[Begin]

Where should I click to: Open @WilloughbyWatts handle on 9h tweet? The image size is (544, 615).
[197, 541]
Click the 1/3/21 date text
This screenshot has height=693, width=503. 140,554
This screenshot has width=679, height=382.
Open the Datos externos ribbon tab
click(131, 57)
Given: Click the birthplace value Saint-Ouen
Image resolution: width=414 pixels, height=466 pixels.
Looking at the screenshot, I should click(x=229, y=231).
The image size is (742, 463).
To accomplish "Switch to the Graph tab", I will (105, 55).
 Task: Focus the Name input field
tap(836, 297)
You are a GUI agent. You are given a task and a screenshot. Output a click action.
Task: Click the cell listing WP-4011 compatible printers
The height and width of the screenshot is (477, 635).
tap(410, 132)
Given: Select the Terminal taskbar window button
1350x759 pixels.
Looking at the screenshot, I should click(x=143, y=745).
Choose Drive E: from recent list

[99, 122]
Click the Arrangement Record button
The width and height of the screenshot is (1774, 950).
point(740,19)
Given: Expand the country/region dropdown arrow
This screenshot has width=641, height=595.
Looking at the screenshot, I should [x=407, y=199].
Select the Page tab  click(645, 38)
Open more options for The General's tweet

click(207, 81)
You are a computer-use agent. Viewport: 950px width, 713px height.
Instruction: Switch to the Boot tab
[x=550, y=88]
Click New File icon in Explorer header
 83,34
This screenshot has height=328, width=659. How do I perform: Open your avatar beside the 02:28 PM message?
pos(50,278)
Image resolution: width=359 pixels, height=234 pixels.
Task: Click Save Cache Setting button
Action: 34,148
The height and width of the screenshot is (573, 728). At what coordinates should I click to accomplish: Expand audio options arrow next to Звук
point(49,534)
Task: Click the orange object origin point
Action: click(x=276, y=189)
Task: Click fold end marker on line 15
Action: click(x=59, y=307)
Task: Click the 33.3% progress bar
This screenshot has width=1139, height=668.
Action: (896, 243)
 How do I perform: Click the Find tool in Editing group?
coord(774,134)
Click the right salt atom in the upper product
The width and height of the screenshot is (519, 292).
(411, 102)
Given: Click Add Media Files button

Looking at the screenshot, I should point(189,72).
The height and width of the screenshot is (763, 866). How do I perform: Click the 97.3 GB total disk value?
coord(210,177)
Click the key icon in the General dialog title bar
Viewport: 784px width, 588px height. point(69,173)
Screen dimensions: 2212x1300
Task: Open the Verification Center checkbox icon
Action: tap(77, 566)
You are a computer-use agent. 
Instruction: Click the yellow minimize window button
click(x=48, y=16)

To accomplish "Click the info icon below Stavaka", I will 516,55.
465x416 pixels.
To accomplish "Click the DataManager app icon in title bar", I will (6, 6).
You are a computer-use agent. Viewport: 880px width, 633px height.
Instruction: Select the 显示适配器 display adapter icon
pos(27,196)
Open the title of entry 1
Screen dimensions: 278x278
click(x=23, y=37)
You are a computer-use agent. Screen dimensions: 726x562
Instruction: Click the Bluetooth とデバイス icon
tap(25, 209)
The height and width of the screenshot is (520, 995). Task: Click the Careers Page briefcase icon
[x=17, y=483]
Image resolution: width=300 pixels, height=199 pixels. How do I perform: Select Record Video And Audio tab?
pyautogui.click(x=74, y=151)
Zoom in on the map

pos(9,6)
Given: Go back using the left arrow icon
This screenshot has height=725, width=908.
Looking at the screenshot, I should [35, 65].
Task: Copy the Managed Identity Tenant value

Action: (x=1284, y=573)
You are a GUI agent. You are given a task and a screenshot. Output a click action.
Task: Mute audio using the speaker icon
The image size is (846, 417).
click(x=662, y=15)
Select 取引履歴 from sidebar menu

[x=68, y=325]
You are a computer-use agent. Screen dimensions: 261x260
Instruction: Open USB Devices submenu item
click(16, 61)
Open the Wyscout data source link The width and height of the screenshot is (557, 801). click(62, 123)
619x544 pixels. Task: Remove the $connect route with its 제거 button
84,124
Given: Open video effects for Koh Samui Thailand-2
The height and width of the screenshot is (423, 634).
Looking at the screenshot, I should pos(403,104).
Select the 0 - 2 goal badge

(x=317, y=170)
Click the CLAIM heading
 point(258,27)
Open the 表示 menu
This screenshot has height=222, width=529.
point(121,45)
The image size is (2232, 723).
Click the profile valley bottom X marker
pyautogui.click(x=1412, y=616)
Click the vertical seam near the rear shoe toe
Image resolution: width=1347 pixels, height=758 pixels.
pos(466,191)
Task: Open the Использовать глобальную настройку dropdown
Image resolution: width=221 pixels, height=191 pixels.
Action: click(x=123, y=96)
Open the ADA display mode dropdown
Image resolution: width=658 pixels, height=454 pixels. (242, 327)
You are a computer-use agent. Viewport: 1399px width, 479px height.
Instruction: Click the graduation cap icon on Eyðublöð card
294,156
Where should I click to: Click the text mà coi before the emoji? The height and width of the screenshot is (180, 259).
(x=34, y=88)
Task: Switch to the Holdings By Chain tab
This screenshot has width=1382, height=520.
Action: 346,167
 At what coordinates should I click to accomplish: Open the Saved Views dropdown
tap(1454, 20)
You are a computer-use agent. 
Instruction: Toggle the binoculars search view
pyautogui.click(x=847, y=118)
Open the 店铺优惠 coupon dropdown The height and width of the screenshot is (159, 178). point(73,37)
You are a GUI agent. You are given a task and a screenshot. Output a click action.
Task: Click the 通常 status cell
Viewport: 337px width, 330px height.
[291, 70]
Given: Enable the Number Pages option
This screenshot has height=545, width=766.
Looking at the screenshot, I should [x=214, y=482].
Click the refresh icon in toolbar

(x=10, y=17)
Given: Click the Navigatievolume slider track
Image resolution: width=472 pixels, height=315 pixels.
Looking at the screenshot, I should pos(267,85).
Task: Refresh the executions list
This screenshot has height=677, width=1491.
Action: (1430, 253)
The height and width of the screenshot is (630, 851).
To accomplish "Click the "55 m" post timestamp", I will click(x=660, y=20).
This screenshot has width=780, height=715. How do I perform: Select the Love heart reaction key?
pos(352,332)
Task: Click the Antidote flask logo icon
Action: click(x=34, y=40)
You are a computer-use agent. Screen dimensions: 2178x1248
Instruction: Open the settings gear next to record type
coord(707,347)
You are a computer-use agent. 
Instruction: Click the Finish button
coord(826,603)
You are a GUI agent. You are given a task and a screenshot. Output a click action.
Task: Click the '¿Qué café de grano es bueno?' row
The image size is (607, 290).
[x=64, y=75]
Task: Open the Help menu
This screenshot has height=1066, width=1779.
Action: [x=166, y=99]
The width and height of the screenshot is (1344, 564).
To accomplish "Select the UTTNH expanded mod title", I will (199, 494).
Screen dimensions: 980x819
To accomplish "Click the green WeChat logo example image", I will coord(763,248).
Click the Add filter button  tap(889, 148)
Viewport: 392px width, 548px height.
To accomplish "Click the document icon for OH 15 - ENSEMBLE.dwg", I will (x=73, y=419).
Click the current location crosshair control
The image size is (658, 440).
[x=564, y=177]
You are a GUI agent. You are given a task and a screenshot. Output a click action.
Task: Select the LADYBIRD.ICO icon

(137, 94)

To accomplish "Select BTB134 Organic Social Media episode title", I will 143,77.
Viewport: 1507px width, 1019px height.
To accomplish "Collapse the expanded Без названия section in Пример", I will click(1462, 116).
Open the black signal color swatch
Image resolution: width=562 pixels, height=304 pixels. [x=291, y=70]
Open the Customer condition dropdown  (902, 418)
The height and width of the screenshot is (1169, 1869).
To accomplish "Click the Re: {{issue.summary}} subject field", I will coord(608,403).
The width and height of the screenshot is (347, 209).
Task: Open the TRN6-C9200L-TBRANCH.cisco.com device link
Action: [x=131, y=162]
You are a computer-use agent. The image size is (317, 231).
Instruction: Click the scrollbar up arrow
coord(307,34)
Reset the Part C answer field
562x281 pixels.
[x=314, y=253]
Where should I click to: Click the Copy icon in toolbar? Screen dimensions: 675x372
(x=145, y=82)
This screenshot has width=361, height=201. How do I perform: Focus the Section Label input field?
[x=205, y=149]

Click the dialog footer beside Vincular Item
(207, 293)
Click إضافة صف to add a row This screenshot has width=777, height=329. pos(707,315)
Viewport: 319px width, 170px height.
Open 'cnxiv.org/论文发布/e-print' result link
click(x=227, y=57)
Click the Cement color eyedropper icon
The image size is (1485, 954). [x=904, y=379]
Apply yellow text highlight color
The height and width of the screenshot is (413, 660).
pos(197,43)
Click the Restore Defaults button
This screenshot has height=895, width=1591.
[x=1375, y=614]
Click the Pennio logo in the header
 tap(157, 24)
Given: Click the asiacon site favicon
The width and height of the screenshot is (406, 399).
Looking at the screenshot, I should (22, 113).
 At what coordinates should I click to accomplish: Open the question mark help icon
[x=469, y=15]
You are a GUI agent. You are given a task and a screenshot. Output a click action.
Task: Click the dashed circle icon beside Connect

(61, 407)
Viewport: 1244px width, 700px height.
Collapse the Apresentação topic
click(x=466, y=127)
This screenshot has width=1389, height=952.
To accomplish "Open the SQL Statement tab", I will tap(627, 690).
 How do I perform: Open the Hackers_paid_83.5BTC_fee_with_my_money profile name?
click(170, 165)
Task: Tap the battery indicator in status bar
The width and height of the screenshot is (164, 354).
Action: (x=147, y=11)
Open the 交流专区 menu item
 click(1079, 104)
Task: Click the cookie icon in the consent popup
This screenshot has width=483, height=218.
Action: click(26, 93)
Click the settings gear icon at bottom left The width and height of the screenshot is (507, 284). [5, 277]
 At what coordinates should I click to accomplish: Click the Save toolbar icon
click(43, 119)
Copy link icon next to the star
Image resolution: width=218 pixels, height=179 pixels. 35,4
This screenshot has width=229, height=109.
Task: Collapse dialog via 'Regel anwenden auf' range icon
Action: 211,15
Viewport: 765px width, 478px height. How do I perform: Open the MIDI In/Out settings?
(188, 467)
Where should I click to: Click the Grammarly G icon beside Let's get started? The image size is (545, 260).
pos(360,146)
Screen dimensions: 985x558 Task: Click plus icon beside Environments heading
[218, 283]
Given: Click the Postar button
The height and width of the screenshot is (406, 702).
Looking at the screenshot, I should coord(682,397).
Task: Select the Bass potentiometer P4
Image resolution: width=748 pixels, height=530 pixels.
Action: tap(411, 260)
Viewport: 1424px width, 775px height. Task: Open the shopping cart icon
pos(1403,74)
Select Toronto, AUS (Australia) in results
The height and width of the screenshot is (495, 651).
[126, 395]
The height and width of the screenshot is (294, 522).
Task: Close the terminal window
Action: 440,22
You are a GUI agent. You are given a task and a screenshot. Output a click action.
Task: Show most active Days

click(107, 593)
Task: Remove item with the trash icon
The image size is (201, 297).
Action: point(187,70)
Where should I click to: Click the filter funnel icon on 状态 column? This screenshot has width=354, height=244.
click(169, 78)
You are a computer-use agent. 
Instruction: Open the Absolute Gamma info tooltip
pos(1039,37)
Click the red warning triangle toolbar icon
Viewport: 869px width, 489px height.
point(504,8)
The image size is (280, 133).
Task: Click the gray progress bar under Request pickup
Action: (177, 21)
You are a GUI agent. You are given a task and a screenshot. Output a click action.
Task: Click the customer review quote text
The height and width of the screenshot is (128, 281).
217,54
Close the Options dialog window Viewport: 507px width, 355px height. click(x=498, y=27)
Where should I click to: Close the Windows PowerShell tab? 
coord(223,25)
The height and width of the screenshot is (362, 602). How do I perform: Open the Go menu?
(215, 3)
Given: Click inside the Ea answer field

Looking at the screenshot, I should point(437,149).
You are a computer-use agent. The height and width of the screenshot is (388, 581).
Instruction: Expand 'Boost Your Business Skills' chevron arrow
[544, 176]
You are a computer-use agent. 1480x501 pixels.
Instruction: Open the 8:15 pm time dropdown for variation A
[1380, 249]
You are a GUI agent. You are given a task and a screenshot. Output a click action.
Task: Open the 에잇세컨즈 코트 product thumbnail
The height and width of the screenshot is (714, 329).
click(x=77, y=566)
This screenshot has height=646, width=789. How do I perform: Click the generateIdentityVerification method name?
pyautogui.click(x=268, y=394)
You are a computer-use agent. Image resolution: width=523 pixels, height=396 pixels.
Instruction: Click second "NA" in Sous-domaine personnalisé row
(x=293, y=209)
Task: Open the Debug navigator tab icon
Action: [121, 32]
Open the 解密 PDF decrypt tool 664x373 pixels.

[End]

Put the lines from the one containing "465x416 pixels." up to and including the one containing "click(x=23, y=37)" into a Markdown table with the columns Row and Line, and skip any blank lines.

--- RESULT ---
| Row | Line |
|---|---|
| 1 | 465x416 pixels. |
| 2 | To accomplish "Click the DataManager app icon in title bar", I will (6, 6). |
| 3 | You are a computer-use agent. Viewport: 880px width, 633px height. |
| 4 | Instruction: Select the 显示适配器 display adapter icon |
| 5 | pos(27,196) |
| 6 | Open the title of entry 1 |
| 7 | Screen dimensions: 278x278 |
| 8 | click(x=23, y=37) |